Beth Greene didn’t, that’s for damn sure. It’s nearly six and by eight she’s expected at a party. Not just a party but a Halloween party, a dress up one and if all that wasn’t enough to have her pulling her hair out, it’s the first party she would have attended since she moved back home to Georgia. She’s been away for a couple of years for college at the University of Southern California, and then travel but now a new graduate, she’s back in her small, familiar home town. Smack bang in the middle of the holidays too. Old friends have been reaching out, each wanting something or other from her: a coffee, a dance, a lunch date. In so far she’s managed to ignore them all.

It’s not that she’s being spiteful or that she’s a loner. She’s actually a very active person, a social butterfly her Mama calls her but since coming back from college she feels like a new woman. All her life she’s been good. She was raised on a farm, a simple life and in turn she became a simple girl. If anything, she became good by default, by sheer necessity. There was no reason to sneak out and party because she truly enjoyed spending time with her parents. There was no need to drink because she had seen the troubles it caused her parents marriage when her Daddy hit the bottle.

There was no need to shop on weekends because she would only ruin nice clothes in the mucky stables anyway or catch them on branches when she was flying through trees on her horse. There was no need for money or nice clothes or parties. It’s not like she couldn’t ask her parents for it if she really wanted. If anything, she could ask her parents for whatever she felt like asking for because she so rarely asked for anything in her life. She was a happy child, a happy teen and just happy. Her older sister Maggie and the oldest of three, was the troubled child, the one who came home at three am, the one her parents screamed at and grounded and punished.

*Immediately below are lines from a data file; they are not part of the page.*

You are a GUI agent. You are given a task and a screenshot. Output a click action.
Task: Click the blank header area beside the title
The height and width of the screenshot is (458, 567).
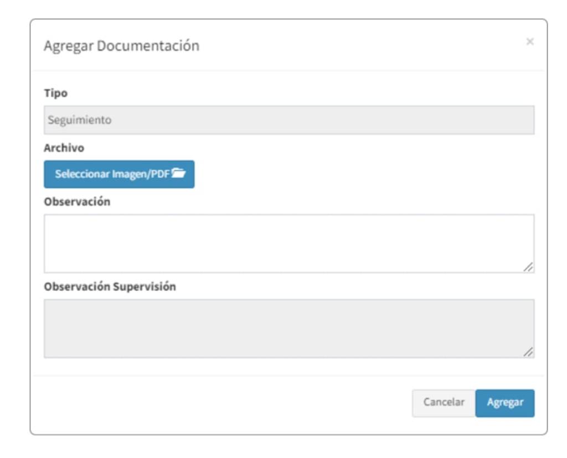360,45
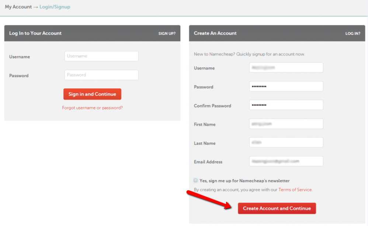Click the Log In to Your Account heading
The height and width of the screenshot is (226, 368).
click(x=35, y=33)

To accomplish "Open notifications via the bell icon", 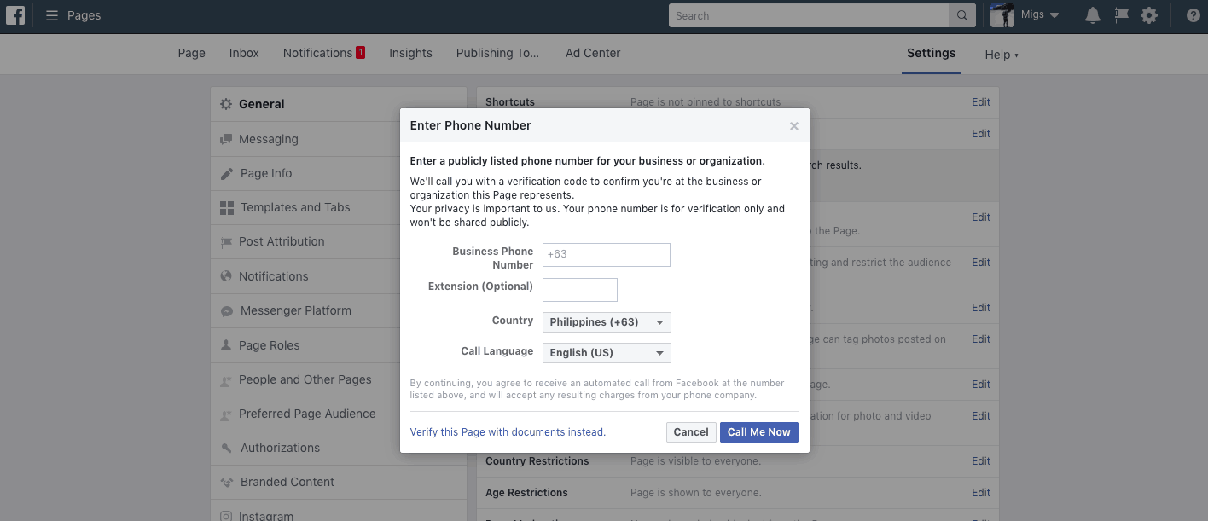I will tap(1092, 14).
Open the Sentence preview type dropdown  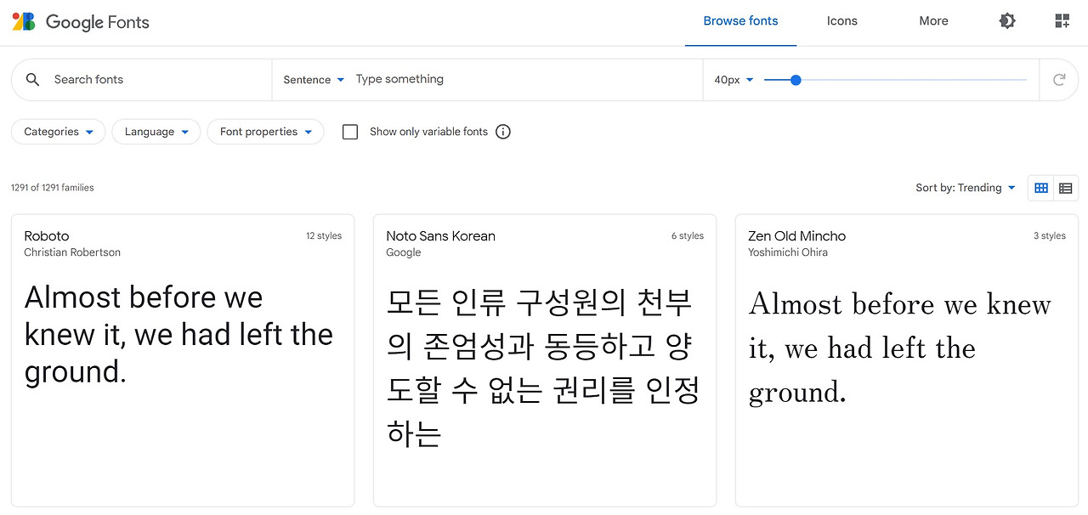314,80
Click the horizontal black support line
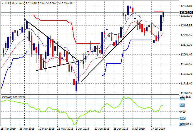Viewport: 194px width, 132px height. (20, 61)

Maggie’s a full grown woman now with a husband and child, but she wasn’t at one point. She was the devil child according to her Mama and Beth never wanted to have her parents worry for her the way they did her sister. She never wanted to see the disappointment her Daddy speared her older sister with either. Beth’s sure to this day she would break under a look like that from her Father but not Maggie. She’s the toughest woman Beth’s ever met and she was the one who convinced Beth to go to college. Reminiscing, Beth crosses the street towards the shopping centre, the cool air teasing at her jumper.

Seeing young girls milling around in their friendship groups makes her smile. Remembering what it’s like to be that young, where her life was going at that age. She remembers it wasn’t something she was considering: going away to college. She thought about taking classes at a community college instead so she could still live at home, still see her friends, help out on the farm. Surprisingly, her parents insisted. There was no fear for her the way there was for Maggie, and her middle child brother Shawn who had inherent wild streaks her parents couldn’t force out of them with groundings or manual labour.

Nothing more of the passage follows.